[Records from a data collection]

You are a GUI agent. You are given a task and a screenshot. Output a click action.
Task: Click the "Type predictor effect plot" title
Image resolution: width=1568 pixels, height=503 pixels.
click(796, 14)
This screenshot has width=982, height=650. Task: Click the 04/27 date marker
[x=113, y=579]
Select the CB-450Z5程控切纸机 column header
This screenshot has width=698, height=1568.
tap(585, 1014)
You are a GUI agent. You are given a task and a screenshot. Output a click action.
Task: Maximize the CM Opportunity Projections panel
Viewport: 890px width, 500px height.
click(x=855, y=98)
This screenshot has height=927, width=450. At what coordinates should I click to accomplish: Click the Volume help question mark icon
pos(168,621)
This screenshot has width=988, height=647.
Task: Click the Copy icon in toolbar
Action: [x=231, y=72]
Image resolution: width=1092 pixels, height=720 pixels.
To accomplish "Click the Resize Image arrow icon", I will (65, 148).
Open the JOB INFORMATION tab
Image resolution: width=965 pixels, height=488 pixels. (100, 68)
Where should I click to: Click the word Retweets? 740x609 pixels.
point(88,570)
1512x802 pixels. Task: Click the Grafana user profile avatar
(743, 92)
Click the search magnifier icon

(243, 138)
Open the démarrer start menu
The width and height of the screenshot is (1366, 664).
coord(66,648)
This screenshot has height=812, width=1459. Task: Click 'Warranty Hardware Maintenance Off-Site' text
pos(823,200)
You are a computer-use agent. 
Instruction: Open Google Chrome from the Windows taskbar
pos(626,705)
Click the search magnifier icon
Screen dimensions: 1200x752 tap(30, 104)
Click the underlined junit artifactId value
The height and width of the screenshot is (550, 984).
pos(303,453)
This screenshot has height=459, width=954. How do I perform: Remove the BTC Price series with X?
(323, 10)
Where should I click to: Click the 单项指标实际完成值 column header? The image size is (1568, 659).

» Instructions to follow
What are the lines, exactly as written above, from the line with "The width and" to the line with "You are a computer-use agent.", both included? Output only those.

» Answer below
The width and height of the screenshot is (1366, 664).
coord(66,648)
This screenshot has height=812, width=1459. Task: Click 'Warranty Hardware Maintenance Off-Site' text
pos(823,200)
You are a computer-use agent. 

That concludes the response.